Changes in the market prices for gas, oil and NGL directly impact many aspects of QEP's business, including its financial condition, revenues, results of operations, planned drilling and completion activity and related capital expenditures, liquidity, rate of growth, costs of goods and services required to drill, complete and operate wells, and the carrying value of its oil and gas properties. Historically, field-level prices received for QEP’s oil and gas production have been volatile. During the past five years, the posted price for WTI crude oil has ranged from a low of $26.19 per barrel in February 2016 to a high of $110.62 per barrel in September 2013. The Henry Hub spot market price of natural gas has ranged from a low of $1.49 per MMBtu in March 2016 to a high of $8.15 per MMBtu in February 2014. If prices of oil and gas decline to early 2016 levels or further, our operations, financial condition and level of expenditures for the development of our oil and gas reserves may be materially and adversely affected.

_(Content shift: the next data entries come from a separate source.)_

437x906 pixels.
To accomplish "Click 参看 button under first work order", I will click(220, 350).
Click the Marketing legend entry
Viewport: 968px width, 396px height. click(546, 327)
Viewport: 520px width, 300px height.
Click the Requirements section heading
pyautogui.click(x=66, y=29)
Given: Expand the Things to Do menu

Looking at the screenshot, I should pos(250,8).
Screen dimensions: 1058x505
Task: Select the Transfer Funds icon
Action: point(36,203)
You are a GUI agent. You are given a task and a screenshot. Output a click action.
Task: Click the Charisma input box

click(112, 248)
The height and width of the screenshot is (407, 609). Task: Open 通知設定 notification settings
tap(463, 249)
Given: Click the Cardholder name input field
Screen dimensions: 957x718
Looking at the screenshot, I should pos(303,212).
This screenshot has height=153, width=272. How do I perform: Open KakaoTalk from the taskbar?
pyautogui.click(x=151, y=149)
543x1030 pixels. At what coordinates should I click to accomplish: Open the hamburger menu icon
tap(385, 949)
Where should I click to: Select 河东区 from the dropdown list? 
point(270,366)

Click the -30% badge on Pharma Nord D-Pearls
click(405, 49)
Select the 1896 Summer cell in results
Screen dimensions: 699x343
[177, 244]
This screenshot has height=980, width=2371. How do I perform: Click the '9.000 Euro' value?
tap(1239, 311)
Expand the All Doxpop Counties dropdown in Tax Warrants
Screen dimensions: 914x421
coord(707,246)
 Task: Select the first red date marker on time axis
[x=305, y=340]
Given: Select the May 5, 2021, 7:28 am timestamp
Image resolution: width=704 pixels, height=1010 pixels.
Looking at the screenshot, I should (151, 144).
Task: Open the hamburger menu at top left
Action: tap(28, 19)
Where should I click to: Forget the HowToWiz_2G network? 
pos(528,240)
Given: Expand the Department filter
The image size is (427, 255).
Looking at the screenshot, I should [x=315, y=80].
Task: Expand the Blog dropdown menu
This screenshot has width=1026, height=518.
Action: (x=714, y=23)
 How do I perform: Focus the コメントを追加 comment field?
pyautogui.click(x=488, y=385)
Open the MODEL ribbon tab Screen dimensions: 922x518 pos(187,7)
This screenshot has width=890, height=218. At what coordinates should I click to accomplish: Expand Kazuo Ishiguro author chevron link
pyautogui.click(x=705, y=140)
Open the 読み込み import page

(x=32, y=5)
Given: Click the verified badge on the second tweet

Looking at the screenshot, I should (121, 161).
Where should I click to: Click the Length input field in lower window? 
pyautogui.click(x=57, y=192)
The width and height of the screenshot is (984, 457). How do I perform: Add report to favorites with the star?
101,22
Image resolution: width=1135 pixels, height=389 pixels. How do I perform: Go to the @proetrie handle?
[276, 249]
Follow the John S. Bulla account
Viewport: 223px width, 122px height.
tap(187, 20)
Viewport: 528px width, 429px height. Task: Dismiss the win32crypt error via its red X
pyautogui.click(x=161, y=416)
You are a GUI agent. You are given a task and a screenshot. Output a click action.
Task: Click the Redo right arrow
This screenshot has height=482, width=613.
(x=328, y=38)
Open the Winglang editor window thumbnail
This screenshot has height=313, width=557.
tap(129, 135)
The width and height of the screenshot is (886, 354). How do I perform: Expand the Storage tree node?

NGL prices have also been affected by increased U.S. hydrocarbon production and insufficient domestic demand and export capacity. Prices of heavier NGL components, typically correlated to oil prices, have declined in concert with weakening oil prices. Concurrently, the lighter NGL components, ethane and propane, have experienced declines as a result of growing North American oversupply. In addition to commodity price movements, QEP's composite NGL prices are affected by ethane recovery or rejection. When ethane is recovered as a discrete NGL component instead of being sold as part of the natural gas stream, the average sales price of a NGL barrel decreases as the ethane price is generally lower than the prices of the remaining NGL components. As permitted in some of its processing agreements, QEP recovers ethane when gas processing economics support the recovery of ethane from the natural gas stream. When gas processing economics do not support ethane recovery, and processing agreements permit it to do so, QEP elects to reject ethane from the NGL stream. In instances where QEP can make an election, QEP rejected ethane during the nine months ended September 30, 2016, and will likely continue to reject ethane for the remainder of 2016.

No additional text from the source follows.